» WORK ORDER
Print each line once more, unchanged, from the line holding "moc.duolci@neyr.lyrehs (199, 1696)" to the end of the listing below.

===============

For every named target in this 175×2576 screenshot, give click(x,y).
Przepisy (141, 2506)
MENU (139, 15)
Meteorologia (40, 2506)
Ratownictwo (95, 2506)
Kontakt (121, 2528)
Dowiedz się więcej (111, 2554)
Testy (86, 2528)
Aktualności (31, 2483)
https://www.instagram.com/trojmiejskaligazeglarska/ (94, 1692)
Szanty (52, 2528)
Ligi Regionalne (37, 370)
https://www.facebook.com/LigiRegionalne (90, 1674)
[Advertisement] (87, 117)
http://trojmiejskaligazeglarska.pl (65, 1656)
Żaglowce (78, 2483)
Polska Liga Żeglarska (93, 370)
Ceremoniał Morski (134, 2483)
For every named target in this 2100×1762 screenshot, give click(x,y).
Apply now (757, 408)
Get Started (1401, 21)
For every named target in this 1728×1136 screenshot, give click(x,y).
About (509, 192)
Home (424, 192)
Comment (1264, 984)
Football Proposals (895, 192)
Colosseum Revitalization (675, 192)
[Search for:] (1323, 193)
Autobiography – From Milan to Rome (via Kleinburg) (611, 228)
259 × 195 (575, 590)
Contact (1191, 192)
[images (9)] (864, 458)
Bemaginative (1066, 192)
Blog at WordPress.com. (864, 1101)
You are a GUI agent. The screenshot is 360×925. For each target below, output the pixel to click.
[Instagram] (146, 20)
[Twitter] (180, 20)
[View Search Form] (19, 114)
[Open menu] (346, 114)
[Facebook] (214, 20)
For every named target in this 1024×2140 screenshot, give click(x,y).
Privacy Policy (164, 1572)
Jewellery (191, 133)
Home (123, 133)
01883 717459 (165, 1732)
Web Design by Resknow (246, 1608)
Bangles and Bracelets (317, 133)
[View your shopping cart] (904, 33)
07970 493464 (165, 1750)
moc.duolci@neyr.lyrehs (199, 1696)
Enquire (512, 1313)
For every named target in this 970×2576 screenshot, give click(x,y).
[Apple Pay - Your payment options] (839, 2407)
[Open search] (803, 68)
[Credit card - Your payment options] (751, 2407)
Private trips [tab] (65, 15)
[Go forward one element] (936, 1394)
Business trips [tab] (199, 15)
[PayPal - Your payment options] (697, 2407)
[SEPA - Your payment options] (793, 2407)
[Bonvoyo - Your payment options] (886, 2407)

===============

» THE COMPLETED TASK
moc.duolci@neyr.lyrehs (199, 1696)
Enquire (512, 1313)
For every named target in this 970×2576 screenshot, give click(x,y).
[Apple Pay - Your payment options] (839, 2407)
[Open search] (803, 68)
[Credit card - Your payment options] (751, 2407)
Private trips [tab] (65, 15)
[Go forward one element] (936, 1394)
Business trips [tab] (199, 15)
[PayPal - Your payment options] (697, 2407)
[SEPA - Your payment options] (793, 2407)
[Bonvoyo - Your payment options] (886, 2407)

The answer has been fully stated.